Já no fim do terceiro ciclo, a abordagem sobre esta temática é feita de forma mais pragmática, "com a explicação do controlo hormonal e da coordenação entre os ciclos ovárico e uterino", sintetiza.

Abertura e debate, na escola e em casa

Quando questionada sobre a evolução do programa educativo acerca das temáticas relacionadas com a reprodução e a sexualidade, Ana Maria Caldeira é perentória ao afirmar: "No 6º ano, não se verifica alteração no tipo de abordagem."
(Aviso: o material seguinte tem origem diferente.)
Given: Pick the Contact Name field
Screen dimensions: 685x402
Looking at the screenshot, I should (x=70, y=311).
Significa isto que, no 9º ano, há uma evolução do programa? Não no sentido que esperaríamos: "De acordo com as Aprendizagens Essenciais definidas pelo Ministério da Educação no início do presente ano letivo, as doenças sexualmente transmissíveis e os métodos contracetivos são abordados com menor enfâse." Ora, numa altura em que os adolescentes começam a sua vida sexual cada vez mais cedo e as raparigas são, cada vez mais cedo, menstruadas, é necessário não deixar cair estas temáticas no programa.
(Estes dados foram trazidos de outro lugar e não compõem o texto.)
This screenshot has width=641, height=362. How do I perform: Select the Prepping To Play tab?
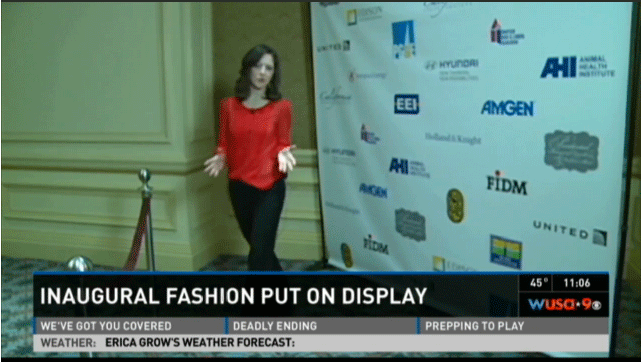coord(474,326)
Aproveitar a área de Cidadania e Desenvolvimento, por exemplo, para aprofundar assuntos como a menstruação, os ciclos reprodutivos e os métodos contracetivos, pode ser uma estratégia frutífera para alunas e alunos informados e conscientes. Desengane-se quem acha que só as raparigas devem abordar a temática. Consciencializar rapazes ajuda a que se diminua o estigma e que todos abordem o tema da menstruação com mais naturalidade, dentro e fora das escolas.

Depois, é necessário perceber se as adolescentes se sentem confortáveis e seguras, e se têm todos os recursos necessários durante o período menstrual. Por exemplo: já se questionou sobre as condições das casas de banho das escolas públicas portuguesas?
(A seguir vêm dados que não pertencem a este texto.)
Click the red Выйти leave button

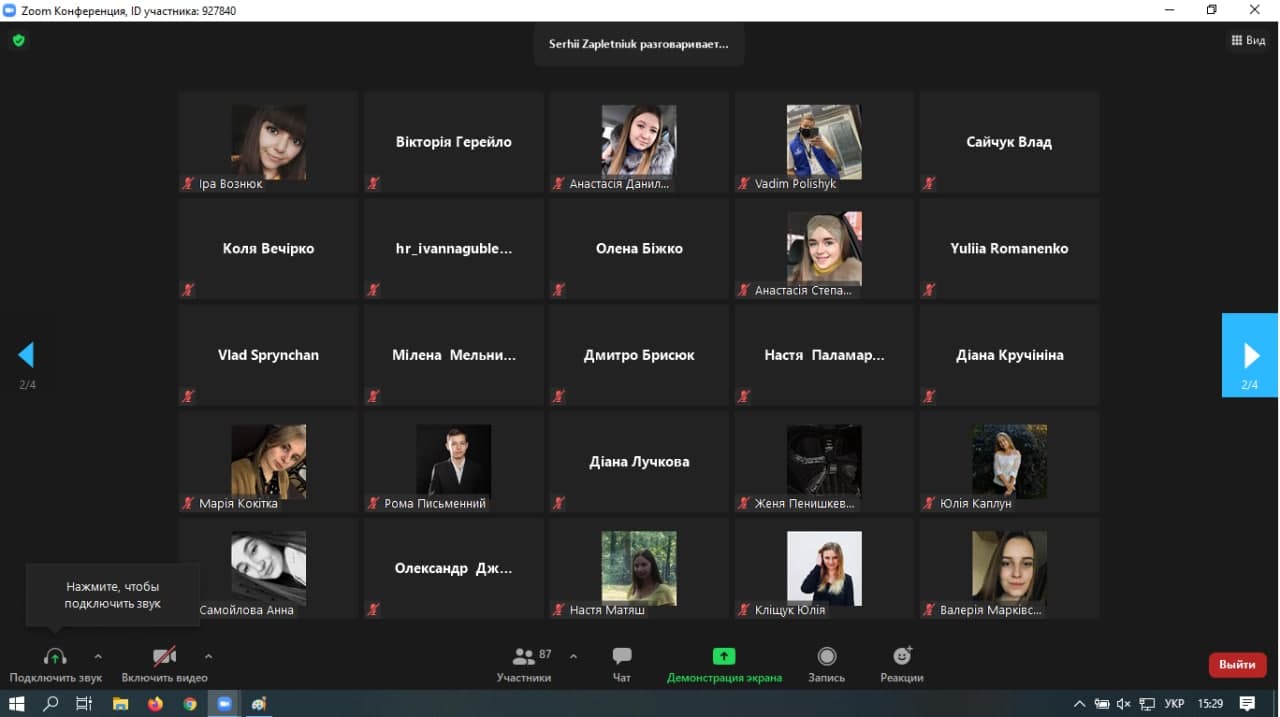(1237, 664)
Problemas comuns, soluções comuns

A forma como cada rapariga lida com as transformações da puberdade pode variar nas mudanças emocionais, mas as alterações físicas e os problemas com que se deparam são comuns a todas.

Uma correta higiene é crucial, independentemente do género e da idade, mas torna-se especialmente relevante nesta altura do mês. No estudo "Escolas Públicas – Condições de Saneamento e Conservação", desenvolvido em Portugal através da marca Domestos, especialista em limpeza de casas de banho, quase 40% das raparigas se queixa da ausência de papel higiénico nas casas de banho, essencial para uma correta higiene.

O estudo aponta para o maior impacto das deficiências dos WC para os alunos do sexo feminino, contribuindo mesmo para a não utilização das casas de banho no período escolar. Uma das grandes preocupações para este segmento está relacionada com a saúde e com "o risco de contaminação bacteriológica ou viral", por casas de banho "sem uma higiene correta" que levam "à privação das necessidades fisiológicas".

Aspetos como a falta de privacidade e de segurança, apontados 10% das vezes pelas raparigas, também levam à falta de utilização. Ora, com o período, é essencial que as raparigas se sintam à vontade para utilizar este espaço tantas vezes quantas necessárias. Há consequências graves para a falta de higiene neste período. Por exemplo: a ausência da troca de tampão pode levar à Síndrome do Choque Tóxico, uma doença pouco frequente mas com graves consequências.

Da mesma forma, a troca do penso higiénico é imperativa para a saúde. O ambiente húmido e a fricção do penso pode levar à formação de bactérias e mesmo infecções vaginais. Da mesma forma, a ausência de sabonete e papel absorvente (apontada por quase 15% das raparigas) não permite que haja uma correta lavagem de mãos, crucial depois da troca.

A marca Domestos quer mudar o paradigma de casa de banho das escolas públicas, alertando para uma revolução necessária. Dos aspetos mais básicos – como a necessidade de haver baldes, papel higiénico, sabonete e papel absorvente – aos mais estruturais - escolas com ausência de água ou autoclismos que não funcionam, pouca ou nenhuma limpeza dos espaços ao longo do dia, ou utilização de produtos não adequados são aspetos que podem pôr em risco os adolescentes. O estudo é um alerta: é preciso fazer mais e melhor pelas casas de banho das escolas públicas portuguesas, de modo a que a segurança, o conforto e a saúde se estendam a todos os espaços escolares. Incluindo a casa de banho.